Stored items:
---
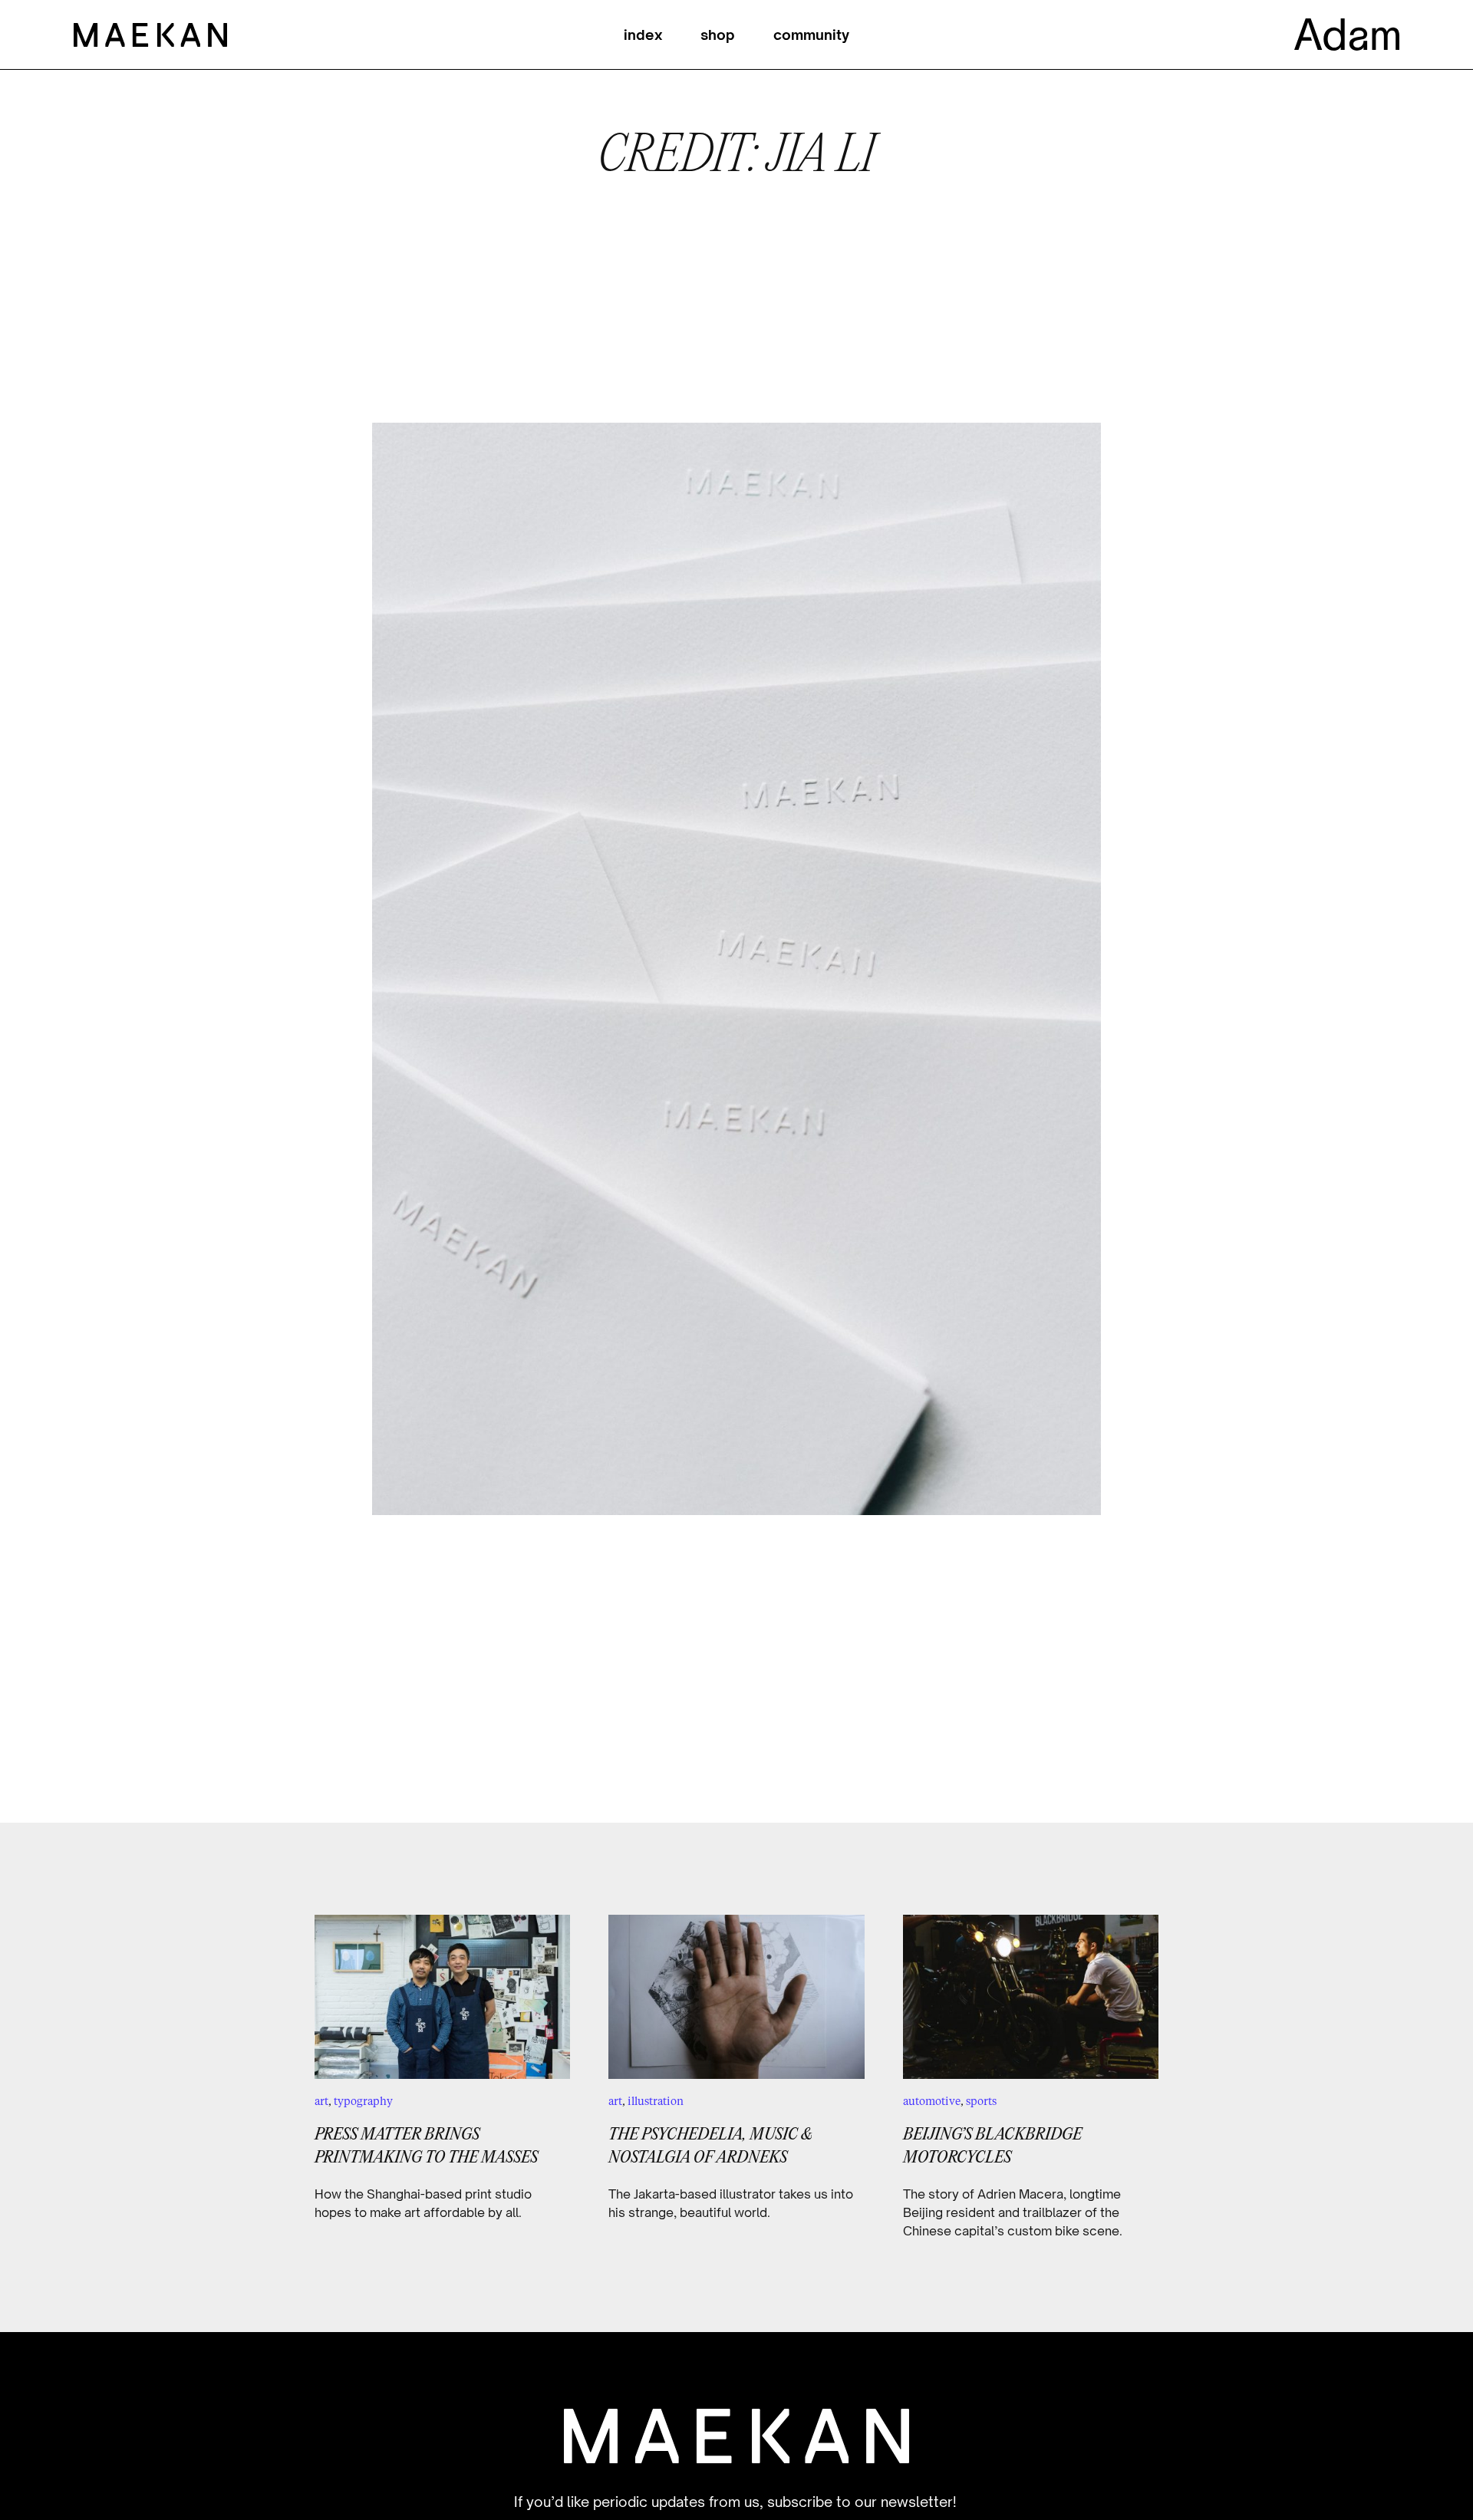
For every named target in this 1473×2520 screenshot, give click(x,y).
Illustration (656, 2100)
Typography (363, 2100)
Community (811, 34)
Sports (981, 2100)
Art (321, 2100)
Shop (717, 34)
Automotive (932, 2100)
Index (643, 34)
---
_Goal of the exercise_:
All entries, top to bottom, should be retyped exactly; the pictures should not be.

_Exercise answer_:
For every named target in this 1473×2520 screenshot, give click(x,y).
Illustration (656, 2100)
Typography (363, 2100)
Community (811, 34)
Sports (981, 2100)
Art (321, 2100)
Shop (717, 34)
Automotive (932, 2100)
Index (643, 34)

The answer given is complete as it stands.